Environments and Wrappers API
- class layeredrl.envs.LogRewWrapper(env, r_offset: float = 30.0, r_scale: float = 0.02)[source]
Bases:
RewardWrapperApplies log to the reward.
- __init__(env, r_offset: float = 30.0, r_scale: float = 0.02)[source]
Constructor for the Reward wrapper.
- Parameters:
env – Environment to be wrapped.
- reward(r: SupportsFloat) SupportsFloat[source]
Returns a modified environment
reward.- Parameters:
reward – The
envstep()reward- Returns:
The modified reward
- class layeredrl.envs.AntFlippedWrapper(env: Env[ObsType, ActType])[source]
Bases:
WrapperWrapper around Ant Maze environment that terminates when the Ant has flipped over.

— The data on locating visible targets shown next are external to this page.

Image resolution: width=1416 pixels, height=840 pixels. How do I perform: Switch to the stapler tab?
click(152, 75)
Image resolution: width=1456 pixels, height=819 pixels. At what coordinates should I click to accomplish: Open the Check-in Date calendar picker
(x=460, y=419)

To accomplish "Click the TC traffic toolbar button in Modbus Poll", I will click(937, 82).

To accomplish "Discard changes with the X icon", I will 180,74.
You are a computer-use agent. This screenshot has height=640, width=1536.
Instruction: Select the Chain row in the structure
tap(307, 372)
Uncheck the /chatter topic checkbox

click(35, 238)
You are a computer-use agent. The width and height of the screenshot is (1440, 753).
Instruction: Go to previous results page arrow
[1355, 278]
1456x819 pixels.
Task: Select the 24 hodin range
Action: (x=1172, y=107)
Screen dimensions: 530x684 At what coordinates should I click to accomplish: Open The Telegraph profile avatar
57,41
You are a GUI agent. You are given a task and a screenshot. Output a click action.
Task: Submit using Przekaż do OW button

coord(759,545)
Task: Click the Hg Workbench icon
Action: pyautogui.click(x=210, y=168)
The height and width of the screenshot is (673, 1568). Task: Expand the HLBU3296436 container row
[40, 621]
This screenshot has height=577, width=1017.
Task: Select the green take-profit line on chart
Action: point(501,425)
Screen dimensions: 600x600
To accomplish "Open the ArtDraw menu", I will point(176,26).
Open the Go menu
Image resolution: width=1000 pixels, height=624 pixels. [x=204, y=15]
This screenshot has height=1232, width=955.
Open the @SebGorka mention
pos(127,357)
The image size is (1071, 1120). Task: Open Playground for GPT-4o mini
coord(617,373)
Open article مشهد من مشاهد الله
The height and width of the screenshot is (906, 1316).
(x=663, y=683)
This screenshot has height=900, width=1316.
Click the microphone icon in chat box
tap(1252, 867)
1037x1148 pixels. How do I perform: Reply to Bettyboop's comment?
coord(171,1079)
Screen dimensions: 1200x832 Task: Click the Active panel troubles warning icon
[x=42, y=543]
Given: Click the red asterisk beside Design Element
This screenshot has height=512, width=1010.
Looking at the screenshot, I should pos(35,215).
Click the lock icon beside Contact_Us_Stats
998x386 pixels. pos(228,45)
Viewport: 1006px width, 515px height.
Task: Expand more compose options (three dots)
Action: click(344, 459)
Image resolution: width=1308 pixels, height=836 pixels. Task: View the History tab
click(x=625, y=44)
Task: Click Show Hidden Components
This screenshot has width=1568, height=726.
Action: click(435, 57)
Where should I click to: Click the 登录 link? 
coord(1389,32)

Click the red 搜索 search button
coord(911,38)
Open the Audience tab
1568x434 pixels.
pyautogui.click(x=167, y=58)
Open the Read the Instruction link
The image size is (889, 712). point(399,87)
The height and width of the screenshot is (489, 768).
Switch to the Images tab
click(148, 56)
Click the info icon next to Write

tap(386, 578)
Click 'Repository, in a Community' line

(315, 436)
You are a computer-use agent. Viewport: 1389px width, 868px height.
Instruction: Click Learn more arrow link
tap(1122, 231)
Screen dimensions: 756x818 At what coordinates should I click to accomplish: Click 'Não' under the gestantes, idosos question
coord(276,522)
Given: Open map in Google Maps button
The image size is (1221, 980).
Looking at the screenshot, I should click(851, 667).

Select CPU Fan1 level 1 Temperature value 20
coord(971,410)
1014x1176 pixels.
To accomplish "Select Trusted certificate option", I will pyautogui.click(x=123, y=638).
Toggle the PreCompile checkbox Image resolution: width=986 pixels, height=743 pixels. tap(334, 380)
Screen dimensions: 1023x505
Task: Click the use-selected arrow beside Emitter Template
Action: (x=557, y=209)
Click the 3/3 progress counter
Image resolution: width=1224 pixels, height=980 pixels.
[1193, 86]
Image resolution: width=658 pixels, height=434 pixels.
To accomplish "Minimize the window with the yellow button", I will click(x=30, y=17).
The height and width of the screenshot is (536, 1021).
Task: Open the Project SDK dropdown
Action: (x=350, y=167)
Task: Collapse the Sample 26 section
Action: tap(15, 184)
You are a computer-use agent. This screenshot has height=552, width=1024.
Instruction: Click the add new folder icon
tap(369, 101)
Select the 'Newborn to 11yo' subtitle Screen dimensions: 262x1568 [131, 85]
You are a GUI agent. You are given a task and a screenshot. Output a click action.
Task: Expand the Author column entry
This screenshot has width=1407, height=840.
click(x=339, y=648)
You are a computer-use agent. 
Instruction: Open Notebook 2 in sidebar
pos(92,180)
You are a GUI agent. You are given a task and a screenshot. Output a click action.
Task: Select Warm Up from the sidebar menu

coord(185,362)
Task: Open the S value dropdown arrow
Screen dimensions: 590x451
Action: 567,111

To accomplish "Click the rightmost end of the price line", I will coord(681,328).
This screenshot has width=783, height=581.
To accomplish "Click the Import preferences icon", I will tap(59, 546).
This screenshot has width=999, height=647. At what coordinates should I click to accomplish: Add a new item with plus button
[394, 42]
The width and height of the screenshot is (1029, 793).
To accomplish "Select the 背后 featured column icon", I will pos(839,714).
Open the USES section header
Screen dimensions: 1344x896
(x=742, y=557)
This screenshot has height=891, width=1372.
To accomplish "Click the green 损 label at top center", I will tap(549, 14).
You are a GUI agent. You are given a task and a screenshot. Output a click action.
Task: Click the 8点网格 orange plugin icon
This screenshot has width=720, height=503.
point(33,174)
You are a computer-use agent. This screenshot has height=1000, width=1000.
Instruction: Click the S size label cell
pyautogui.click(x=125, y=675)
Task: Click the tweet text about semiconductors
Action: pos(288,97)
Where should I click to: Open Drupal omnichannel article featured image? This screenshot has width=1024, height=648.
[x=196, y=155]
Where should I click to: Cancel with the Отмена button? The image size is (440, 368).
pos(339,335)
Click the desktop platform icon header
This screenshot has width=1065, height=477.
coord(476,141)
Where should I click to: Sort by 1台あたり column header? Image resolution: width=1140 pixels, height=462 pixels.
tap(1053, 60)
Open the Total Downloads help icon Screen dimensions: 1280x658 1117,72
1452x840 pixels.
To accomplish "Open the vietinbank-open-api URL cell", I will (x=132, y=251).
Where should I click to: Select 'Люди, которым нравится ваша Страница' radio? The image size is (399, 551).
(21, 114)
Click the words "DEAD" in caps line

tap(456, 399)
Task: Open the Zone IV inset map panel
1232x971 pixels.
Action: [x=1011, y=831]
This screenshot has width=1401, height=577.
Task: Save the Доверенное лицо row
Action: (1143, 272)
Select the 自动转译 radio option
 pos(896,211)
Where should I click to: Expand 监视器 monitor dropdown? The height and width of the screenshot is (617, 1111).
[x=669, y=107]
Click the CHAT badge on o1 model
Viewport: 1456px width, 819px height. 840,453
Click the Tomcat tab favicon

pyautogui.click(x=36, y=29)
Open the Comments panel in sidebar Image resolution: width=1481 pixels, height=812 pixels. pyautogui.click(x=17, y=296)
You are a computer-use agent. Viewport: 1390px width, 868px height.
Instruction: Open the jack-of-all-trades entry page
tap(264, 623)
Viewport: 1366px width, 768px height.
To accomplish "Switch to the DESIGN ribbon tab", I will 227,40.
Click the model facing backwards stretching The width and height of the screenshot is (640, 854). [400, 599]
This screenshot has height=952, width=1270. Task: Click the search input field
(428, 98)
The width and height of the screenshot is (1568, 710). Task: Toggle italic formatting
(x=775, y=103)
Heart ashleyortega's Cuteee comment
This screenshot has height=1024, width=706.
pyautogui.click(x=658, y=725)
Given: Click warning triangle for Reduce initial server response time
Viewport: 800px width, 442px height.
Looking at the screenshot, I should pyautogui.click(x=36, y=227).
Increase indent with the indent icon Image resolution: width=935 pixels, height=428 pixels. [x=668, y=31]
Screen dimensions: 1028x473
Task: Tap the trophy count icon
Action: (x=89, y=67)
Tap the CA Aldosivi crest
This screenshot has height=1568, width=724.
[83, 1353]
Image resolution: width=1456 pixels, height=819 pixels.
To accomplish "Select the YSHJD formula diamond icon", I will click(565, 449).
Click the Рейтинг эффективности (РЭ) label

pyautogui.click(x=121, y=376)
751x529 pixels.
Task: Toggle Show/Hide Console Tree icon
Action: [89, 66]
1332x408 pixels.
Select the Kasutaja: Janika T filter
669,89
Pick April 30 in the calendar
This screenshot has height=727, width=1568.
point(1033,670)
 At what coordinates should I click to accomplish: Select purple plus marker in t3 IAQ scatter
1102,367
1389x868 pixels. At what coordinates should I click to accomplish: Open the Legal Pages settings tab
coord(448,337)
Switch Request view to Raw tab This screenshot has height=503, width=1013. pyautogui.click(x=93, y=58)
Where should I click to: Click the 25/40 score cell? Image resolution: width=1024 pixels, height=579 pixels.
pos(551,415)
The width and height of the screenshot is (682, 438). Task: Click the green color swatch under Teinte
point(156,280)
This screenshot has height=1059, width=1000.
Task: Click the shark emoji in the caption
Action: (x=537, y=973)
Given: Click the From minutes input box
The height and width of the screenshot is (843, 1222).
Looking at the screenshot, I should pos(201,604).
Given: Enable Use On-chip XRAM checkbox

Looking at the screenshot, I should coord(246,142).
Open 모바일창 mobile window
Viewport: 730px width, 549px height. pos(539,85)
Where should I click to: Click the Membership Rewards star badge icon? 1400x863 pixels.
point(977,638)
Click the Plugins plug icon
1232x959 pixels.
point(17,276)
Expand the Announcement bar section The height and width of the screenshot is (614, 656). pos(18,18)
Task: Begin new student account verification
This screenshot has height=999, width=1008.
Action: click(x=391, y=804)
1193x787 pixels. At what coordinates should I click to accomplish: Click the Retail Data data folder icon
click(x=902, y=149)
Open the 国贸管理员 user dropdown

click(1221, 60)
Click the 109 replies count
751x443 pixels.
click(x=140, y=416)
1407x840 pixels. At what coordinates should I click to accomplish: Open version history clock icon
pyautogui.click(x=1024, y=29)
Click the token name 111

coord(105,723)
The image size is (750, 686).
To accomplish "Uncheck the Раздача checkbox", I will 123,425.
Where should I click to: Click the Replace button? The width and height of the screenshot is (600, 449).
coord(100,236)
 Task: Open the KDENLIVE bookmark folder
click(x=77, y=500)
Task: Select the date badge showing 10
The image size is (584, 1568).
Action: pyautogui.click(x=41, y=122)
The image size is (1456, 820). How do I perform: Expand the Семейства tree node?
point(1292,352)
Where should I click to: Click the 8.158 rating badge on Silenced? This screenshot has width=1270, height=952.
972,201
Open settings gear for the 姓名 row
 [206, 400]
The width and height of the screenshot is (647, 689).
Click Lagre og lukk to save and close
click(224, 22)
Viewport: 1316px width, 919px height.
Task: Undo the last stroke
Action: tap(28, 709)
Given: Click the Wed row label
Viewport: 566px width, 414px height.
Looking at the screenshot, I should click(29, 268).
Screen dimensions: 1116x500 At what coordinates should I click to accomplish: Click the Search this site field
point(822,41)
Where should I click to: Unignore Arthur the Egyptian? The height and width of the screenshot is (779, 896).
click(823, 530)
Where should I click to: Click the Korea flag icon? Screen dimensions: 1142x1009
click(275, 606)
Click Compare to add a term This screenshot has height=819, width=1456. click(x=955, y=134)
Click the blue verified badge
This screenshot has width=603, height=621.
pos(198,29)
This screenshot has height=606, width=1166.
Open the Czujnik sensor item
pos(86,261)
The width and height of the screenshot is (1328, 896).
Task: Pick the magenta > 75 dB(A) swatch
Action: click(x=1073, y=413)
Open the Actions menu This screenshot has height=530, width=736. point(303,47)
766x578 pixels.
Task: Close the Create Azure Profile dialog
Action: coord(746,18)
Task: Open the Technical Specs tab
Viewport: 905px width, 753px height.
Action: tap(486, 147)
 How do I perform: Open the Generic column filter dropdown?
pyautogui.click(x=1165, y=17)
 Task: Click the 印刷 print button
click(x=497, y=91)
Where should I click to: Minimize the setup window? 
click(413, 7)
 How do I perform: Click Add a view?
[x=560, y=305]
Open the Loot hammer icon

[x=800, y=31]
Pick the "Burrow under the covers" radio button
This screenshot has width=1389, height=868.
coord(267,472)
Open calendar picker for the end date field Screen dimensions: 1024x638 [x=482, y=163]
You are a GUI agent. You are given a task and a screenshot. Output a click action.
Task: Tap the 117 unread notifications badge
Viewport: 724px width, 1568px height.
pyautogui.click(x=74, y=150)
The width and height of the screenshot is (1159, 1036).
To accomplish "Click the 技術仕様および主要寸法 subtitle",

- class layeredrl.envs.AntNoWallFlippedWrapper(env: Env[ObsType, ActType])[source]
Bases:
WrapperWrapper around Ant environment that terminates when the Ant has flipped over.
- class layeredrl.envs.AffineRewWrapper(env, r_offset: SupportsFloat = 0.0, r_scale: SupportsFloat = 1.0)[source]
Bases:
RewardWrapperApplies an affine linear transformation to the reward signal.
- __init__(env, r_offset: SupportsFloat = 0.0, r_scale: SupportsFloat = 1.0)[source]
Constructor for the Reward wrapper.
- Parameters:
env – Environment to be wrapped.
- reward(r: SupportsFloat) SupportsFloat[source]
Returns a modified environment
reward.- Parameters:
reward – The
envstep()reward- Returns:
The modified reward
- class layeredrl.envs.Maze2DEnv(maze_layout: ndarray | None = None, maze_size: Tuple[int, int] = (10, 10), cell_size: float = 1.0, start_pos: List[Tuple[float, float]] | None = None, goal_pos: List[Tuple[float, float]] | None = None, goal_radius: float = 0.3, max_velocity: float = 1.0, dt: float = 0.1, max_episode_steps: int = 400, dense_reward: bool = True, render_mode: str | None = None, pixel_size: int = 600)[source]
Bases:
EnvA simple 2D maze environment with a velocity-controlled point mass.
The agent controls velocity directly. The environment includes: - Collision detection with walls - Configurable maze layouts - Pygame-based visualization for rendering and planning overlays
- Observation:
- Type: Dict with keys:
‘observation’: Box(2) - current position [x, y]
‘achieved_goal’: Box(2) - current position [x, y]
‘desired_goal’: Box(2) - goal position [x, y]
- Each Box has:
Min: [0, 0] Max: [maze_width, maze_height]
- Action:
Type: Box(2) Num Action Min Max 0 x velocity -max_velocity max_velocity 1 y velocity -max_velocity max_velocity
- Reward:
Sparse reward of 1.0 when reaching the goal, 0.0 otherwise. Can be customized with a reward function.
- Episode Termination:
Agent reaches within goal_radius of the goal position
Episode length is greater than max_episode_steps
- __init__(maze_layout: ndarray | None = None, maze_size: Tuple[int, int] = (10, 10), cell_size: float = 1.0, start_pos: List[Tuple[float, float]] | None = None, goal_pos: List[Tuple[float, float]] | None = None, goal_radius: float = 0.3, max_velocity: float = 1.0, dt: float = 0.1, max_episode_steps: int = 400, dense_reward: bool = True, render_mode: str | None = None, pixel_size: int = 600)[source]
Initialize the Maze2D environment.
- Parameters:
maze_layout – Binary array where 1 = wall, 0 = free space. If None, creates empty maze.
maze_size – Size of the maze in cells (height, width) if maze_layout is None
cell_size – Size of each cell in world coordinates
start_pos – List of starting positions (x, y). If None, uses all empty cells.
goal_pos – List of goal positions (x, y). If None, uses all empty cells.
goal_radius – Distance threshold for reaching the goal
max_velocity – Maximum velocity magnitude in each dimension
dt – Time step for integration
max_episode_steps – Maximum steps per episode
dense_reward – If True, provide dense reward based on distance to goal
render_mode – “human” or “rgb_array”
pixel_size – Size of the rendering window in pixels
- reset(seed: int | None = None, options: Dict[str, Any] | None = None) Tuple[ndarray, Dict[str, Any]][source]
Reset the environment to initial state.
- layeredrl.envs.create_simple_maze(size: int = 10) ndarray[source]
Create a simple maze with some walls.